Fragmento del texto.
^^^^

Recuerdo
que en la universidad me despegué un poco de los amigos cuando cambié de turno
y pasé de la mañana a la tarde. Me daba tiempo de hacer más cosas y estaba
prácticamente todo el día en la facultad, salía de casa como a las diez y
regresaba doce horas después.
Las horas
muertas no faltaban y empecé a llenarlas corriendo. Recuerdo que empecé por
correr una vuelta a un circuito de tres kilómetros. Un circuito que sabiendo
bien la hora, uno se libraba del sol. Entonces, corría por correr. Para mí
salir a correr significaba terminar sudando (de ahí mis tres camisetas encima
con las que salía porque sudo poquísimo yo y había que terminar mostrando al
mundo el esfuerzo físico). No fui rápida en ese tiempo, nunca terminé sin
cansarme, acababa con la lengua de fuera. No tenía técnica ni conocimiento
alguno de que a veces más es menos.
Luego,
cuando la universidad se puso más difícil, salía para vaciarme la cabeza. Después,
cuando llegué a conocer el invierno alemán, comencé a salir para no caer en
depresiones. Finalmente ocurrió: comencé a correr por placer. Y entre tantos
motivos se movió la frecuencia, se aumentó la distancia. De repente terminé
planteándome el reto del maratón. Aquí estoy ahora, tres años después de ese
proyecto diciéndome que ser maratoni no es correr esos 42km sino entrenar para llegar
a eso.

^^^^

Consigna.
Responde estas preguntas según el texto sobre correr:
1. ¿Cuántos kilómetros tenía el circuito con el que empezó a correr?
2. ¿Para qué comenzó a salir a correr al conocer el invierno alemán?
3. Al final, ¿qué se dice que es ser maratoni?

Extracto de datos.
^^^^

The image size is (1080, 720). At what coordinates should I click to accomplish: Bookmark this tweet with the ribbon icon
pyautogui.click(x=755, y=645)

^^^^

Respuesta correcta.
1. Tres kilómetros.
2. Para no caer en depresiones.
3. No es correr esos 42 km, sino entrenar para llegar a eso.